Reed detailed some of the cinematic influences on the latest “Ant-Man” romp. “The first one’s sort of a heist movie and this is still sort of a crime/science fiction/Elmore Leonard novel, as a Marvel movie thing and it needed to have a lot of forward momentum. We looked at a lot of things, you know, from ‘Bullitt,’ the Steve McQueen movie and of course, ‘What’s Up, Doc?,’ the Bogdanovich movie, which has the most insane chase scenes through San Francisco.”
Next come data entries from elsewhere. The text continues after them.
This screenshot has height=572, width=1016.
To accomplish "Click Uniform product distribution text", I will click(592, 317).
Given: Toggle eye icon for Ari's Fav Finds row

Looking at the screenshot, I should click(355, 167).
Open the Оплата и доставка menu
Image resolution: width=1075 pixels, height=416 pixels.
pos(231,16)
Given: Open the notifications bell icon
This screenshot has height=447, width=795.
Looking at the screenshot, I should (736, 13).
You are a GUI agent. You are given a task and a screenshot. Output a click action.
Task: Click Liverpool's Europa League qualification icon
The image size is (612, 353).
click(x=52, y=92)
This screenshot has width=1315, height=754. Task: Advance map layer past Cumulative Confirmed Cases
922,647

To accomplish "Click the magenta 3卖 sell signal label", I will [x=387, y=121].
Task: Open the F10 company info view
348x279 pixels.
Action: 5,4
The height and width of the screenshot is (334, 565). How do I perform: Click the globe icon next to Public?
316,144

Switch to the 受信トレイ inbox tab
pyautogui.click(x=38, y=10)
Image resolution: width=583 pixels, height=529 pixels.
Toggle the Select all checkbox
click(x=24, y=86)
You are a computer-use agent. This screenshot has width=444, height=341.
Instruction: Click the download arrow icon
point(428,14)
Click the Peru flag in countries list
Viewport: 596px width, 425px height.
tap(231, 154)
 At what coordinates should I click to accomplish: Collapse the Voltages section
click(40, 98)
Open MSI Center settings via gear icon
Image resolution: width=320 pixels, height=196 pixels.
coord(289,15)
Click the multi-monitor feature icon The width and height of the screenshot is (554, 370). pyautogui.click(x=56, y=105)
Rudd attributes the film’s inviting tone to its themes about family. “That’s the glue. That’s the soul of it.  The love that a family shares and how we need each other. You know, parents need their kids; kids need their parents and if we could somehow build a very funny movie, one that appeals to all ages that families and kids could see but that actually still has all of the elements that it fit in the Marvel Universe. And all ages are going to be wowed by certain aspects of it.”

For Lilly the experience of “Ant-Man and The Wasp” has left her with some unique, curious feelings. “I’d like to be able to shrink and fly. I mean, I don’t know about shrinking other things, but I’d like to be able to do it myself.  That would be cool.”

Ant-Man and The Wasp” releases July 6 in theaters nationwide.